New Amazon Climate Research Grants
Many of my colleagues are focused on projects that lead to a reduction in the environmental impact of our work. Online shopping itself is inherently more environmentally friendly than traditional retailing. Other important initiatives include Frustration-Free Packaging, Environmentally Friendly Packaging, our global Kaizen program, Sustainable Building Design, and a selection of AmazonGreen products. On the AWS side, the US West (Oregon) and AWS GovCloud (US) Regions make use of 100% carbon-free power.
In conjunction with our friends at NASA, we announced the OpenNEX (NASA Earth Exchange) program and the OpenNEX Challenge late last year. OpenNEX is a collection of data sets produced by Earth science satellites (over 32 TB at last count) and a set of virtual labs, lectures, and Amazon Machine Images (AMIs) for those interested in learning about the data and how to process it on AWS. For example, you can learn how to use Python, R or shell scripts to interact with the OpenNEX data, generate a true-color Landsat image, enhance Landsat images with atmospheric corrections, or work with the NEX Downscaled Climate projections (NEXDCP-30).

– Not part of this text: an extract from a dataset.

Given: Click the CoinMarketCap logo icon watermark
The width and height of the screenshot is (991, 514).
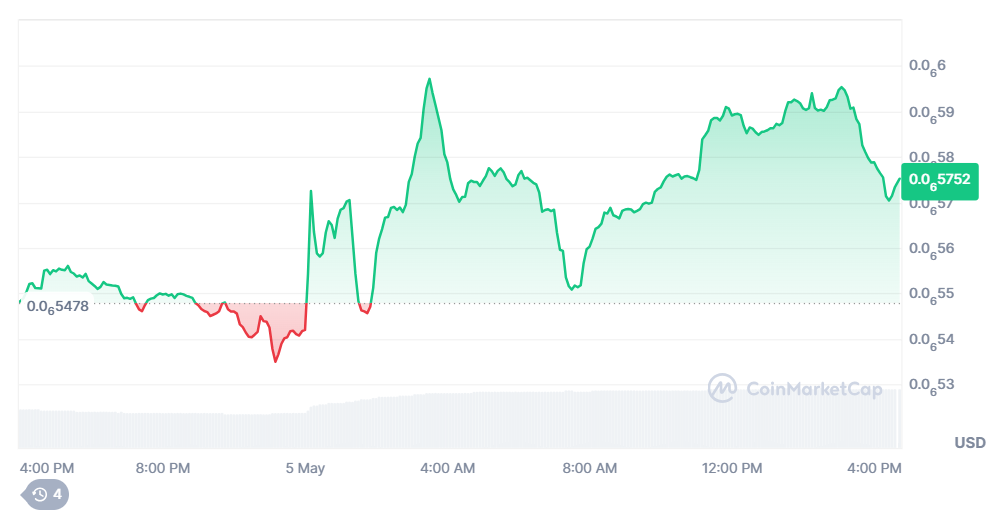Looking at the screenshot, I should click(722, 389).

Amazon Climate Research Grants
We are interested in exploring ways to use computational analysis to drive innovative research in to climate change. In order to help to drive this work forward, we are now calling for proposals for Amazon Climate Research Grants. In early September, we will award grants of free access to supercomputing resources running on the Amazon Elastic Compute Cloud (Amazon EC2).
The grants will provide access to more than fifty million core hours via the EC2 Spot Market. Our goal is to encourage and accelerate research that will result in an improved understanding of the scope and effects of climate change, along with analyses that could suggest potential mitigating actions. Recipients have the opportunity to deliver an update on their progress and to reveal early findings at the AWS re:Invent conference in mid-November.

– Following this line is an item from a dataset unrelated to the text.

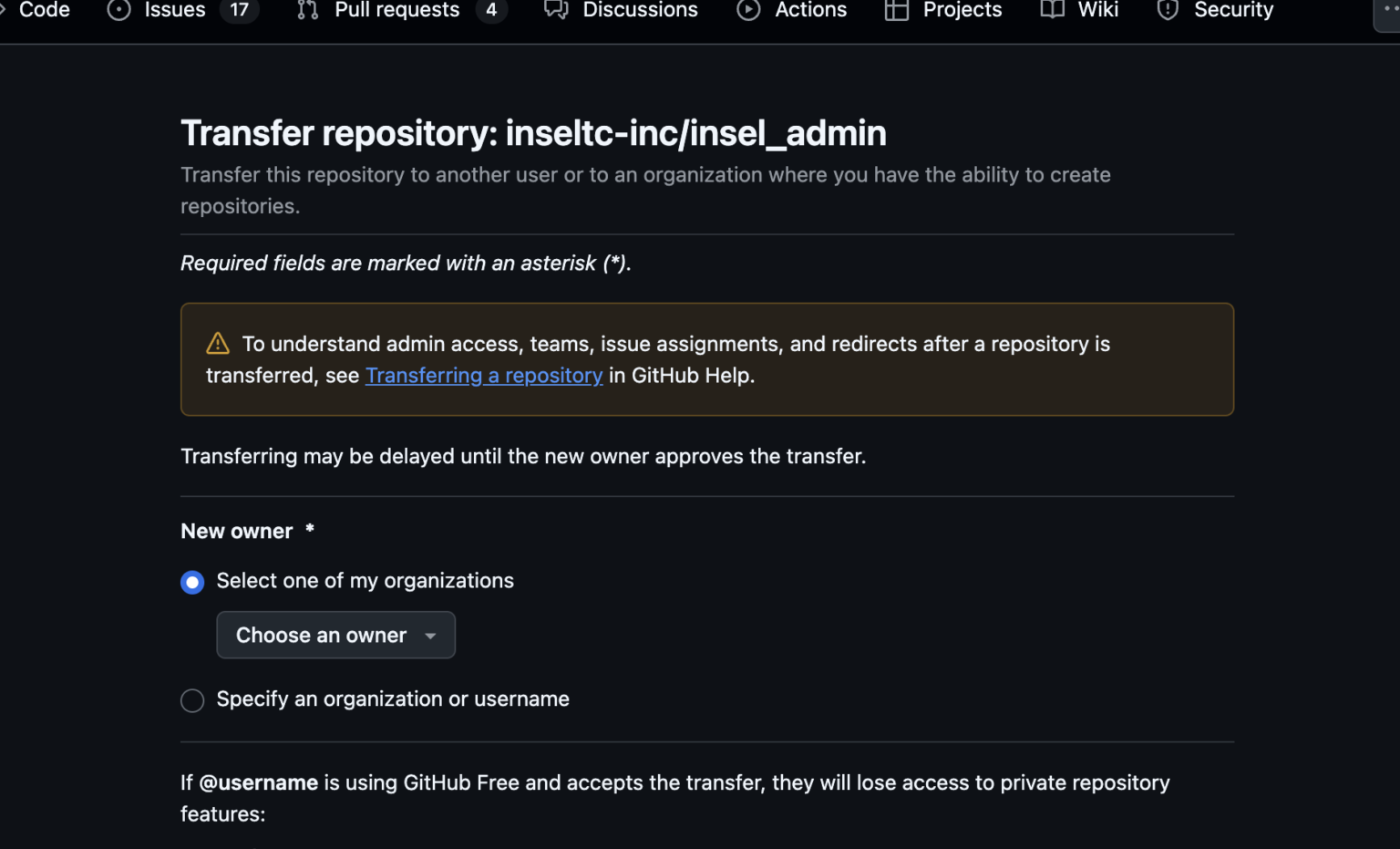Click the Pull requests branch icon

coord(308,10)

If you are interested in applying for an Amazon Climate Research Grant, here are some dates to keep in mind:
- July 29, 2014 – Call for proposals opens.

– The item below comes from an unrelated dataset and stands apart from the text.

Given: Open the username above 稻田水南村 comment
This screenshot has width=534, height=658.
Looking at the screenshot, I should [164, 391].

- August 29, 2014 – Submissions are due.
- Early September 2014 – Recipients notified; AWS grants issued.
- November 2014 – Recipients present initial research and findings at AWS re:Invent.
To learn more or to submit a proposal, please visit the Amazon Climate Change Grants page.
The Globus team at the University of Chicago/Argonne National Lab used an AWS Research grant to create the Galaxy instance and use EC2 Spot instances to run various climate impact models and applications that project irrigation water availability and agricultural production under climate change. You can learn more about this “Science as a Service on AWS” project by taking a peek at the following presentation:
I am looking forward to taking a look at the proposals and to seeing the first results at re:Invent. If you have an interesting and relevant project in mind, I invite you to apply now!.